Background: The National Cancer Database (NCDB) is widely used in US cancer outcomes research, but its reliance on Commission on Cancer-approved hospitals can underrepresent certain populations, skew data, and limit generalizability of findings. Current literature is representative up through 2014. We sought to adjust NCDB cancer cases to better reflect total US cancer population in a useful way for cancer outcomes research.

Methods: Incident cancer cases in the NCDB from 2016-2020 were compared with the US Cancer Statistics (USCS) database, which contains nearly 100% of new cancer cases. NCDB case coverage was defined as percentage of cases the NCDB represents of USCS cases.

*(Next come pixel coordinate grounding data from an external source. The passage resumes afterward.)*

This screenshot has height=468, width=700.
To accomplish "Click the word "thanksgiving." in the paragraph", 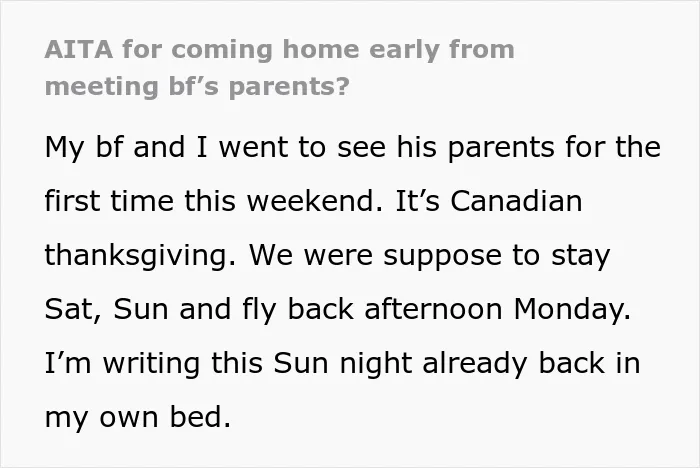I will pyautogui.click(x=140, y=256).
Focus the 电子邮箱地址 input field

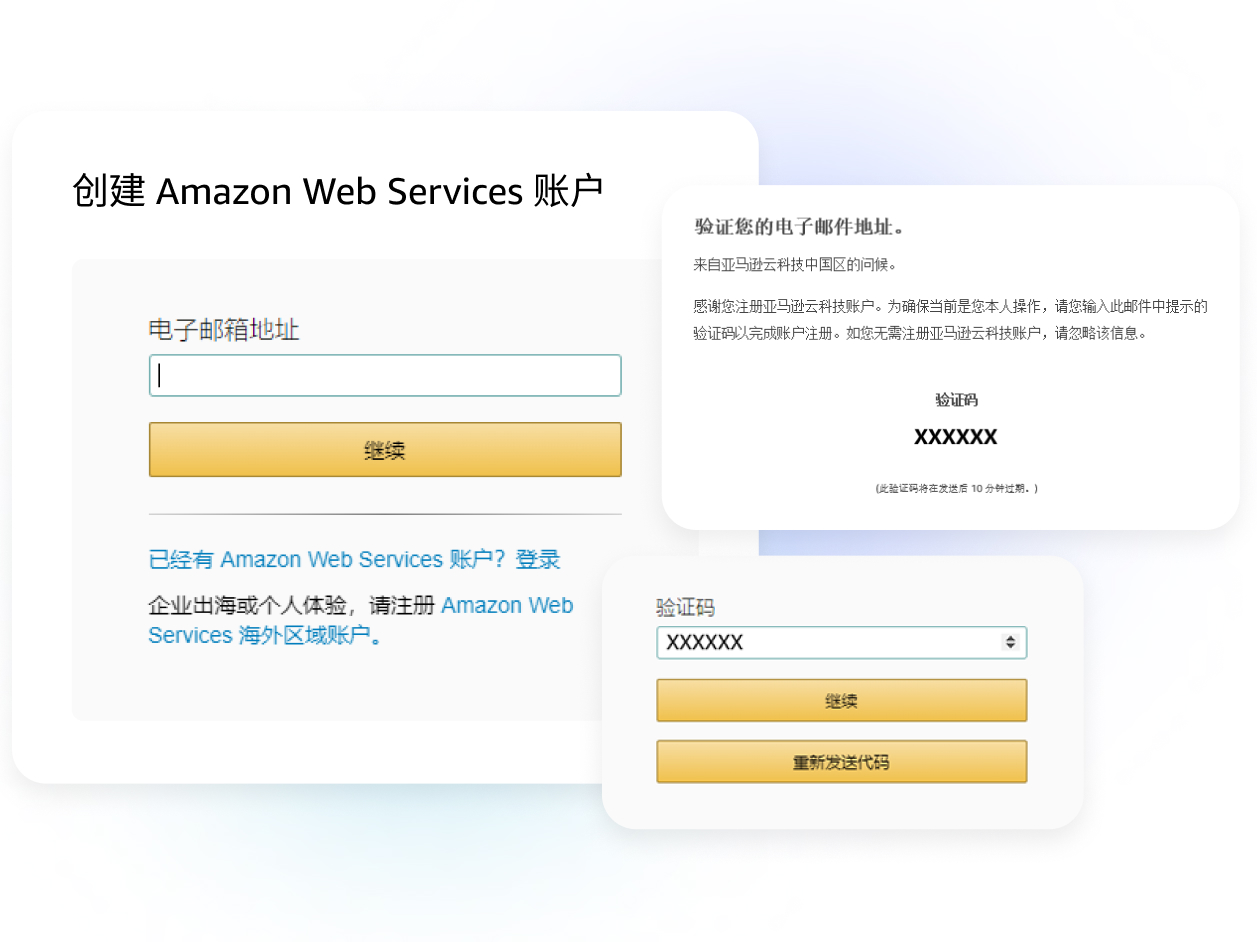pyautogui.click(x=385, y=375)
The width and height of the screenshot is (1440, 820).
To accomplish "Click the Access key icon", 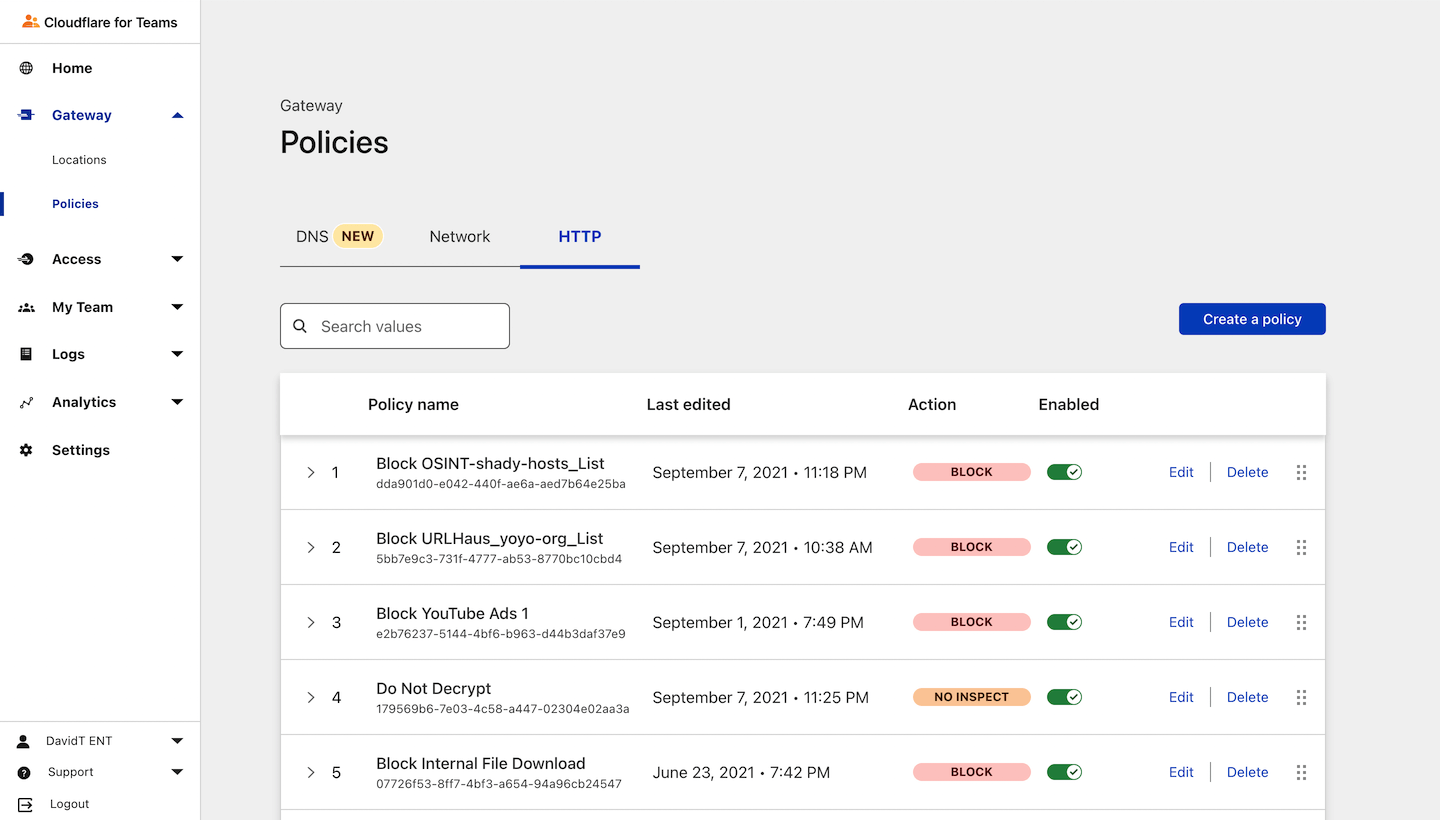I will pyautogui.click(x=24, y=258).
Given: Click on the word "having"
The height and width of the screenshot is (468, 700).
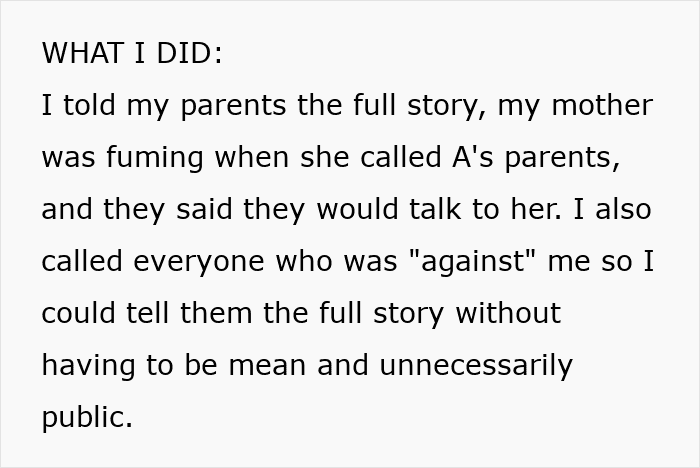Looking at the screenshot, I should (x=86, y=366).
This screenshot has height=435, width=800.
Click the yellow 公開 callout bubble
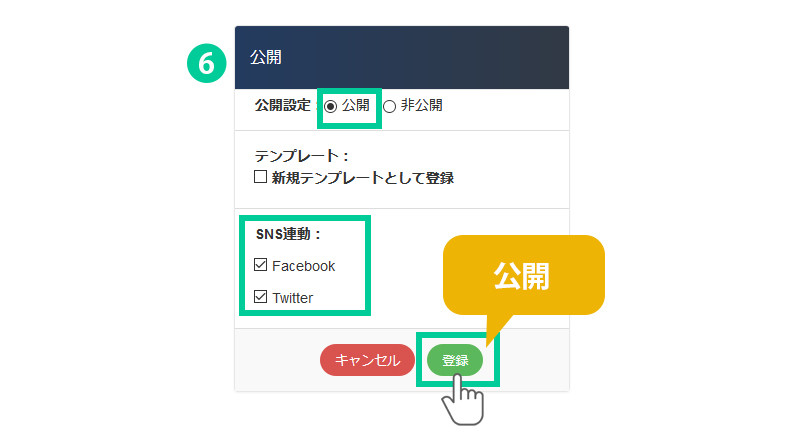click(x=523, y=277)

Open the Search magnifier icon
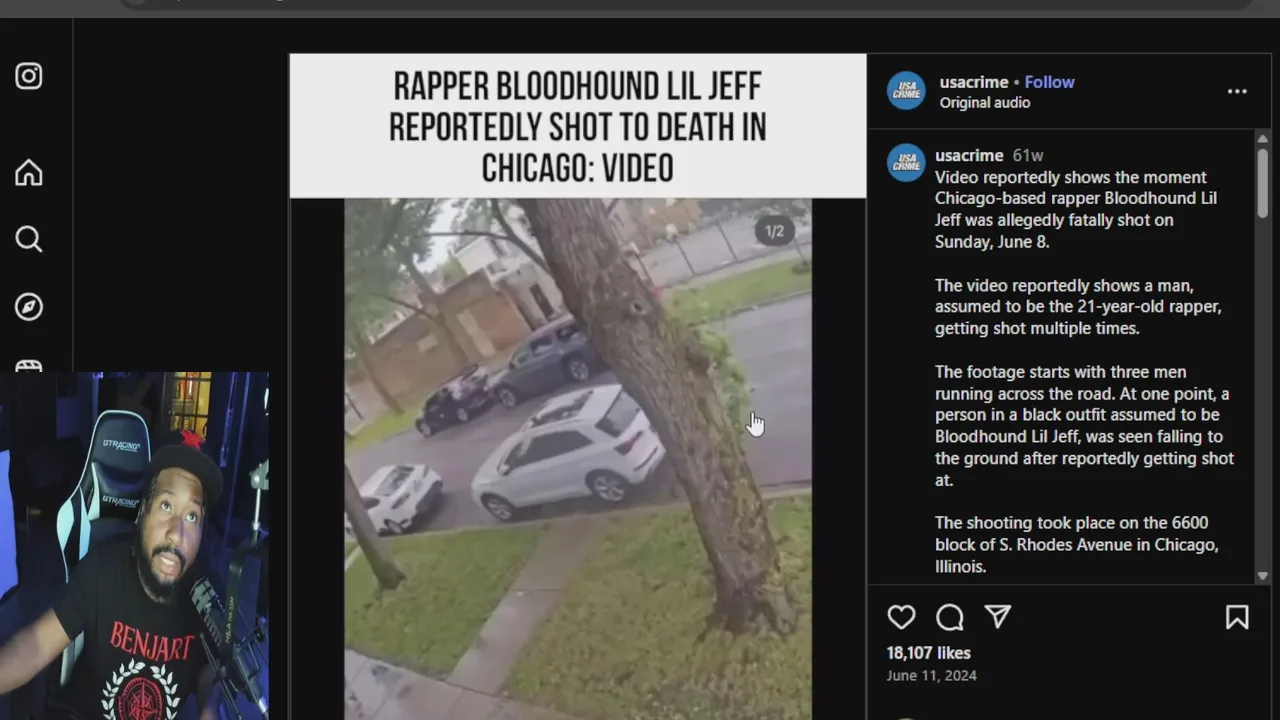(x=29, y=239)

Coverage was determined for the entire cohort (age 20+ years), and sub-analyses were performed for age, sex, race/ethnicity, residence location, and cancer sites.

Results: From 2016-2020, 6,515,675 cancer cases were diagnosed in the NCDB and 9,311,593 in the USCS, yielding 70% NCDB case coverage over 5 years, which increased from 68 to 73%. The lowest case coverage was among men, 85+-year-olds, American Indian/Alaskan Native people, and Hispanic/Latino individuals (65%, 59%, 42%, and 55%). The Mountain region was the least represented (49%) as was nonmetropolitan residence (64%). Similar underrepresentation was seen among top cancers. Missingness of data was also captured.

Conclusions: Though NCDB's representation of US cancer cases is improving, gaps remain, including age, sex, race/ethnicity, and residence location, further exacerbated by missing variables. We provide investigators using the NCDB with a way to represent cancer case data to better tailor research questions and frame outcomes.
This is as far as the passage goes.